Erik the Lawgiver- Myth or Man
One of the medieval saints of the Catholic Church was Erik the Lawgiver. He was also called Erik Jedvardsson, and was said to rule Sweden from 1150 to May 18, 1160. There were no contemporary Swedish accounts of his reign, although he is briefly mentioned in the Sverissaga, a Norwegian epic written around the time he was said to be alive. All of our information comes from later legends that were written with the aim of making him a saint. However, there have been recent developments that Erik was an actual person.
Erik was a rival king to Sverker the Elder, and like most Swedish royalty came from Geatish nobility. The provinces acknowledged him and he became king of Sweden in 1150. At that time, he codified Swedish law, which became the King Erik’s Law or the Law of Uppland. A devout Christian, Erik founded a monastery in Old Uppsala, which was an offshoot from a monastery in Odense in Norway. In 1155, Erik and Bishop Henry of Uppsala traveled to Finland to convert the pagan Fins to Christianity. The dates of the First Swedish Crusade are in dispute as there is no archeological evidence of the fights and there is no written evidence of Finland being under Swedish control until 1240. Legends state that Erik returned home to Sweden after the crusade, leaving Bishop Henry in Finland to save souls. Eventually, Bishop Henry was martyred.
Back in Sweden, Erik insisted that tithes be paid to support the Church as they were elsewhere in Europe. This did not go over well with the jarls, and they banded together with Magnus Henriksson. They were not going to give their hard earned cash to any clergymen. Erik was leaving mass after attending on Ascension Day in May of 1160 when he was confronted by Magnus and his men. Erik was pulled from his horse, and Magnus and his men beat the fallen king. Then they taunted him as he lay bleeding on the ground, finally beheading him. He was buried in the church he built at Old Uppsala, then transferred in 1167 to the cathedral built on the spot he was martyred. His bones remained in a reliquary there and Erik is the patron saint of Stockholm and is depicted in its coat of arms. His son Canute I eventually seceded him and even venerated his father as a martyr and a saint to consolidate his own position on the throne. According to Omer Englebert in “Lives of the Saints”, the banner of St. Erik has the same reverence and position of the banner of St. George in England and was a source of national identity.

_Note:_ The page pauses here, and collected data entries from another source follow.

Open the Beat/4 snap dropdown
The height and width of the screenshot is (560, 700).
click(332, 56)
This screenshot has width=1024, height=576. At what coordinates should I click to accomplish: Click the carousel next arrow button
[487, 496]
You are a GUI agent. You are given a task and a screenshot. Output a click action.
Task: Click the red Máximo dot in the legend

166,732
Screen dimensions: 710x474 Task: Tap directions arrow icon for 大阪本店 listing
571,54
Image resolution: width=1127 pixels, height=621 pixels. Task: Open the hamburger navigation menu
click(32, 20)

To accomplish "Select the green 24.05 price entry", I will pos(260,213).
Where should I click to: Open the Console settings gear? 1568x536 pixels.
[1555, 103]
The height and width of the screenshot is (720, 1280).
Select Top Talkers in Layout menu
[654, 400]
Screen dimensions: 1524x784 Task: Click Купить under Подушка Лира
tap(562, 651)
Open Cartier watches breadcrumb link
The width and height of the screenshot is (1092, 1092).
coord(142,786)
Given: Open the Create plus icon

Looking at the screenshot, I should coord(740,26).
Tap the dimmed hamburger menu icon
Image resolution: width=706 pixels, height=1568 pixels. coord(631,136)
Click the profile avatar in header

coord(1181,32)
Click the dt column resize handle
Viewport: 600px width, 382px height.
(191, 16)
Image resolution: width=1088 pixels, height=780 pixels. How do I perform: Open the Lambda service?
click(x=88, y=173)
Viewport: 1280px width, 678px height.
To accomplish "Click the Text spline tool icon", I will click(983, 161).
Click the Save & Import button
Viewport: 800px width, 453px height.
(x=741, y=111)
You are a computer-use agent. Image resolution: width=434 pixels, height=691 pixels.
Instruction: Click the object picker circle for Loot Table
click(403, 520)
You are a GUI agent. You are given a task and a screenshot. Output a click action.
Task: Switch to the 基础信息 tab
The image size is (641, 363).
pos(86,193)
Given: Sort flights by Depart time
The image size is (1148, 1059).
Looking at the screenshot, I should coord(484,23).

Many academics felt this was purely legend, but as further studies have shown sometimes legend and fact blend. A research team has opened the reliquary and studied the bones found within. After two years of study, they have announced their findings. Twenty-three of the twenty-four bones in the reliquary belong to the same individual, a male between 35 and 40 years old who died in 1160. No one is sure who the mystery shin bone belongs to or why it was included in the reliquary. The bones show healed wounds that would be consistent with warfare of the day. The bones also show unhealed wounds that forensics show would have been received while the person was lying face down. This is consistent with the legend where Erik’s assailants beat him while he was on the ground. The final piece of evidence was the body in the reliquary had been decapitated. The wounds inflicted show the neck vertebrae as being sliced through. This could not have happened in battle as a mail hauberk would have protected that area.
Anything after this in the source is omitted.